Tezkerenin geçmemesi çok iyi oldu

* Sizce böyle davranmakla Türkiye hata mı yaptı?

Tam tersi. Bu durum hem Türkiye için hem de uzun vadede Amerika için çok daha iyi oldu.

* Oysa Türkiye'de tezkereye karşı çıkanlar "romantik" olmakla suçlanmıştı?..

Bence tezkerenin geçmemesi son derece olumlu bir şeydi. Türkiye-AB, Türkiye-Ortadoğu ilişkilerinde çok olumlu oldu.

* Ne işe yaradı? Mesela ABD'nin hızına ket mi vurdu?

Askeri açıdan çok bir etkisi yok. Ama manevi ve diplomatik açıdan anlamı büyüktü. ABD'nin prestijini zedeleyerek Irak'a müdahale konusunda kuşku uyandırdı. Diğer müttefiklerimizi düşündürdü.

* Ya geçseydi?

Bir kere daha Türkiye'nin yüzde yüz ABD yörüngesinde olduğu ortaya çıkardı. Aynı zamanda bölgede Türk-Kürt çatışmasına yol açardı ki bu uzun vadede ABD için de büyük problem olurdu. Tezkerenin geçmemesinin Türkiye'nin AB sürecine de katkısı büyük oldu. Eğer Meclis tezkereyi kabul etseydi Avrupa Türkiye'yi hep 'ABD'nin Truva Atı" olarak görecekti.

* Sizce de Türkiye'nin olası AB üyeliği ABD için bir tehdide dönüşür mü?
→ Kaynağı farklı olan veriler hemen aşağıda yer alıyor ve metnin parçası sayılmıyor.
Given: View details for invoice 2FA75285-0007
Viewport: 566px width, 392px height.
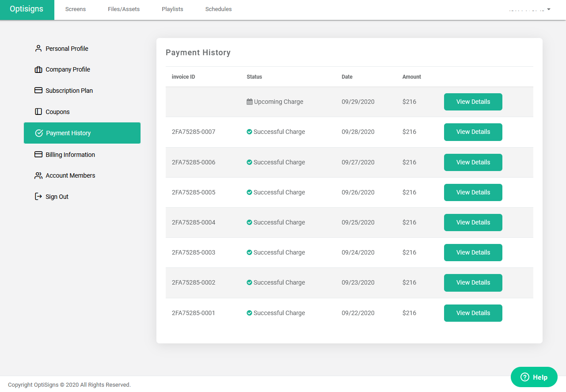Looking at the screenshot, I should [473, 132].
Eğer AB'ye girerse Türkiye'nin de Avrupa'nın stratejik ihtiyaçlarına göre davranması lazım gelecek. Ama bu demek değil ki Türkiye ya tamamen Avrupalı ya tamamen ABD'li olmak zorunda. Zaten Türkiye'nin iki kampta da kalması gerekir. Hatta bu avantajı olabilir. Ama bunu yapabilmesi için ABD'nin Truva Atı olmadığınızı kanıtlamanız gerekiyor.

* Truva Atı'ndan neyi kastediyorsunuz? 1950'li yıllardan beri süregelen durumu mu yoksa daha ileri bir ilişkiyi mi?

1950'ler ve sonrasında Türkiye için AB yoktu. ABD'yle ilişkiler konusunda her şey ortadaydı. Ama Truva Atı olmak başka bir şey. Gizli işleyen bir unsurdan söz ediyorum. Türkiye, ABD adına AB içine giren bir Truva Atı olarak algılanabilir.

* Bush ya da Kerry... Seçimin sonucu Türkiye'yi nasıl etkiler?

Sadece Türkiye değil, bütün dünya için Kerry'nin seçilmesi daha iyi olacak. Bir istisna ile... İsrail. İsrail dışında herkes için daha iyi olacak.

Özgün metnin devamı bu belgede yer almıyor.